BEGIN Excerpt

During the Second World War, the executive powers tremendously increased Defence of India Act, 1939 and the rules made thereunder conferred ample powers on the property of an individual with little or no judicial control over them, In addition to this, the government issued many orders and ordinances, covering several matters by way of Administrative instructions.


Since independence, the activities and the functions of the government have further increased. Under the Industrial Disputes Act 1947, the Minimum Wages Act 1948 important social security measures have been taken for those employed in Industries.


The philosophy of a welfare state has been specifically embodied in the constitution of India. In the constitution itself, the provisions are made to secure to all citizens social, economic and political justice, equality of status and opportunity. The ownership and control of material resources of the society should be so distributed as best to subserve the common good. The operation of the economic system should not result in the concentration of all these objects.

END Excerpt
BEGIN Given material

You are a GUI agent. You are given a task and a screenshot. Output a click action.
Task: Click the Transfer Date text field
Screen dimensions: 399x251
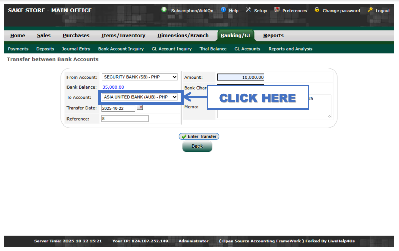click(118, 108)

END Given material

Task to carry out -> Carry on the text about the growth of government powers in India, picking up after its last sentence. The data has nothing to do with the text.

Task answer ->
The state is given power to impose reasonable restrictions even on the Fundamental Rights guaranteed by the constitution.


In Fact, to secure those objects, several steps have been taken by the parliament by passing many Acts, e.g. the Industrial (Development and Regulation) Act 1951, the Requisitioning and Acquisition of Immovable Property Act 1952, the Essential Commodities Act, 1955. The Companies Act 1956, the Banking Companies (Acquisition and Transfer of undertakings) Act, 1969. The Maternity Benefits Act, 1961, The Payment of Bonus Act 1965, The Equal Remuneration Act 1976, The Urban Land (ceiling and Regulation) Act 1976, The Beedi Worker's Welfare Fund Act, 1976 etc.


Even, while interpreting all these Acts and the provisions of the constitution, the judiciary started taking into consideration the objects and ideals social welfare. Thus, in Vellunkunnel Vs. Reserve Bank of India AIR) 1962 SC137), the Supreme Court held that under the Banking Companies Act, 1949 the Reserve Bank was the sole judge to decide whether the affairs of a Banking company where being conducted in a manner prejudicial to the depositors, interest and the court had no option but to pass an order of winding up as prayed for by the Reserve Bank.


Again, in state of Andhra Pradesh Vs. C. V. Rao, (1975) 2 SCC 557 dealing with departmental inquiry, the Supreme Court held that the jurisdiction to issue a writ of certiorari under Article 226 is supervisory in nature. In is not an appellate court and if there is some evidence or record on which the tribunal had passed the order, the said findings can not be challenged on the ground the evidence for the same is insufficient or inadequate. The adequacy or sufficiency of evidence is within the exclusive jurisdiction of the tribunal.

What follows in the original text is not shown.